Henrique Augusto Chaudon


TRÍPTICO COM MELOPÉIA

Sob a pele

lento e surdo

um lume.

Pelas ruas

somente a palha

o velho cascalho

das palavras.

Onde os claros, longos dias do Verão?

Onde uns olhos amorosos, a chamar?

Tortos mortos rios

as planícies devastadas.

Pedra e cal

e a mó moendo infatigavelmente.

Distante, muito além

um obstinado fagote

recorrente e rouco.
PRIMEVA

Quando no espelho

não cuidava meus cabelos.

Quando no espelho do mar

só os coqueiros e teu corpo

me assombravam.

Quando verdes janelas para nós se abriam.

Quando tudo era começo.

Deitavas à beira-mar

que te lambia

e eu.

Depois

um vago pudor

e lembrança.

E agora estes cabelos

onde lentamente o tempo

deposita a sua geada.

Pesa a sombra escassa de um coqueiro.


VAGA ESTÓRIA

São três pequenas baleias, mansas e macias, brincando à volta do


barco. Singramos a manhã salpicada de sal e sol nascente. A mulher-
criança, a barlavento, acarinha o dorso dos cetáceos amorosos e ri,
desfiando antigas canções inauditas. O dia é vívido, úmido, desejado.
Ao leme, um homem feliz.

A bordo da Visconde de Moraes revejo os botos na Baía da Guanabara.


A barca fere a pele complacente do mar recém-amanhecido, revolve sem
pudor as águas imemoriais e nos transporta à outra margem, às portas
da Cidade hirta e angulosa, insaciada.

Fosse um tempo de grandes baleias felizes nos mares do mundo; fosse


um tempo de pescar e remendar as redes ao sol da tarde. Um tempo de
tatuí e cavalos-marinhos, de fortes ressacas e calçadas derruindo.
Tempo dos primeiros pelos e anseios, um tempo de subúrbio e súbitas
esquinas da infância...

Mas um negro monovidro ensombrece o Paço e os passos de João. De


Maria, a louca. E o cais, o chafariz de Valentim, as pedras pisadas e
repisadas, fogos-fátuos, velhos galeões resgatados e logo perdidos, um
longo arrastão sem fim, ao fim o mesmo cais de sempre, as velas rotas.
CASO ANTIGO

Tendo ouvido os sinos todos do dia escrevo estas linhas à beira de um


bar, em pleno verão. Ganhei minhas horas no ofício e agora sento-me
aqui, satisfeito e provisório. Lá fora, rubro como um deus irado, o sol
insiste em seus açoites. Perto, a folhagem rala e empoeirada farfalha na
caixa de amianto, tocada por um vento morno, lasso e exangue. Ergo a
mão, e alguém me traz o que eu desejo. Sorvo sedento, como se
precisasse ou merecesse. É quando chega, num sussurro, o vento
distante de outro Verão.

Eu tinha apenas uns tostões ao sair à feira, naquele dia.

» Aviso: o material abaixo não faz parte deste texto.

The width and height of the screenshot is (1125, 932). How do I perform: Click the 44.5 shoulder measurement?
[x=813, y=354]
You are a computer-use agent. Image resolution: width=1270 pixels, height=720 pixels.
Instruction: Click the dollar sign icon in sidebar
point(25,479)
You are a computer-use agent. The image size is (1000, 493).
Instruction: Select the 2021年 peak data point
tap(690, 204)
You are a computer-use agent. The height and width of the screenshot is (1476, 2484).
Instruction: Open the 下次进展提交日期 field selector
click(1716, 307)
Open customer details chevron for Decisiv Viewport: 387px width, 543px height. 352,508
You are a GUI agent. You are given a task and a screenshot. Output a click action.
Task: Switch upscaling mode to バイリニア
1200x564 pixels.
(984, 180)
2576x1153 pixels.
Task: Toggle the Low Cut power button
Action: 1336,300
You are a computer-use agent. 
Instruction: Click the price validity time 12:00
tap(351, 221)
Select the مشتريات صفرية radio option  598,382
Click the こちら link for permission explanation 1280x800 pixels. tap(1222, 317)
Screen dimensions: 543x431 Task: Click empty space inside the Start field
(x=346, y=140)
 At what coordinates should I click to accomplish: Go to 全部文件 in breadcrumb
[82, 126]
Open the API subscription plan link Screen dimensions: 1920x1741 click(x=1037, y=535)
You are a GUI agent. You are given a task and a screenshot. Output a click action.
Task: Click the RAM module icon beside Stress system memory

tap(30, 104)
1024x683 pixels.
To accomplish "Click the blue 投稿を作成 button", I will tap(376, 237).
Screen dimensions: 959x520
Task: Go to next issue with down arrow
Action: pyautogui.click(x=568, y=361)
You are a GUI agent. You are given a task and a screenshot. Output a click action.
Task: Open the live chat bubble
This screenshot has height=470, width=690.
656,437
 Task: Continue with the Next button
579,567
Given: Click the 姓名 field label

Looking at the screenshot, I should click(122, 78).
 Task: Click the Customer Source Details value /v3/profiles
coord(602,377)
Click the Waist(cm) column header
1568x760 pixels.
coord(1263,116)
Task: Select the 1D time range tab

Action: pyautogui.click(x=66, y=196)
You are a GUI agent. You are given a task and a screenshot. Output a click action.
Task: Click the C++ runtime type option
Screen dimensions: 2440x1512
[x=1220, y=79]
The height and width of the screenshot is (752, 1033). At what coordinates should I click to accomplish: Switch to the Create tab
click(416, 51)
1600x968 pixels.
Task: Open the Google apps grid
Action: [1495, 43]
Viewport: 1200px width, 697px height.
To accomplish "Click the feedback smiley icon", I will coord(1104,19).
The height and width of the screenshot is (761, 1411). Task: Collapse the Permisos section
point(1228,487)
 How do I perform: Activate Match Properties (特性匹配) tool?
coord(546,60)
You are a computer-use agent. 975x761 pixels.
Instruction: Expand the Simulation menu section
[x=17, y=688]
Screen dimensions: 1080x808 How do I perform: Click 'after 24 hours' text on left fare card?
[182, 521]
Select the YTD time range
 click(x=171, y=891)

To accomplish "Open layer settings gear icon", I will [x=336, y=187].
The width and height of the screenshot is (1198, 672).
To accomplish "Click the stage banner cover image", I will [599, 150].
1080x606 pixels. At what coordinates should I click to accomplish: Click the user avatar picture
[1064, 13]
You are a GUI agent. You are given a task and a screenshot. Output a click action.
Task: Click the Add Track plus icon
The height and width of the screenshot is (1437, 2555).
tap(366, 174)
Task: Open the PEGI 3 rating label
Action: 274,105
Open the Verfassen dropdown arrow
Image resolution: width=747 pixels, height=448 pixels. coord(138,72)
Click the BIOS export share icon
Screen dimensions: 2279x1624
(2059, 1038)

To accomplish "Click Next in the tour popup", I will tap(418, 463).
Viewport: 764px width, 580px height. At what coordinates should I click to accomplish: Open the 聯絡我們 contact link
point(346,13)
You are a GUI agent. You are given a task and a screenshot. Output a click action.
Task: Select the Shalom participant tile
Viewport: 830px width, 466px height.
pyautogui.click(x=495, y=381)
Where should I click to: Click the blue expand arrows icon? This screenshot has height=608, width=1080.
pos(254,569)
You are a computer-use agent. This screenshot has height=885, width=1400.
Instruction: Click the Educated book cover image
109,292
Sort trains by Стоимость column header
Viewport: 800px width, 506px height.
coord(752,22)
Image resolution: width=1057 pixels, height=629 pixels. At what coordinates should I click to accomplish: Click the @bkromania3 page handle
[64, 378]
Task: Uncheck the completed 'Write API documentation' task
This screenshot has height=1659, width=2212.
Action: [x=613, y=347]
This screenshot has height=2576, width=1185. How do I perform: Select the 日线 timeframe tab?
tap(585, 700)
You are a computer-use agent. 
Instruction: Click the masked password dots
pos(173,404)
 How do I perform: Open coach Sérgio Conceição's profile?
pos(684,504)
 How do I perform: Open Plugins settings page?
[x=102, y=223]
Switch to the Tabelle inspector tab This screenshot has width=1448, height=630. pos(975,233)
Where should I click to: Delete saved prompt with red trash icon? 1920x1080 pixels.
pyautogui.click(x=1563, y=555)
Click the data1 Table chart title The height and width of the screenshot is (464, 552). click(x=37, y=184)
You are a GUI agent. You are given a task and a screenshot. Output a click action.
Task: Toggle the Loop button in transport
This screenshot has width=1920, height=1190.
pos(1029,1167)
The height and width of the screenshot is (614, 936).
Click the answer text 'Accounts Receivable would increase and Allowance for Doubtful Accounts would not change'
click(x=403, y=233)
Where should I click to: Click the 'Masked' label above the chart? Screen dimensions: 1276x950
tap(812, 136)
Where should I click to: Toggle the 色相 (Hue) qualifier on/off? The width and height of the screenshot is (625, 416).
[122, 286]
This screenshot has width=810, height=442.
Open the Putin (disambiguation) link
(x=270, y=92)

Na primeira barraca, frutos redondos e coloridos, túrgidos e cheirosos,


uns por cima dos outros, a me convidar; tive pudor de ter pressa em
prová-los e apertei as moedas no bolso.

Na segunda barraca, delicadíssimas especiarias envoltas em preciosos


papéis: meus cobres não me permitiram. Em outra, uns olhos tristes e
vidrados e bocas abertas, agônicas, clamando, me afastaram.

Assim, de banca em banca, feito a Raposa, percorri a inteira extensão


daquela feira – as moedas ainda no bolso – e passei por gentes
disputando desprezados tesouros junto ao meio-fio. Prossegui por ruas,
vielas e becos tal um vento velho e cansado. Já entrava a entardecer.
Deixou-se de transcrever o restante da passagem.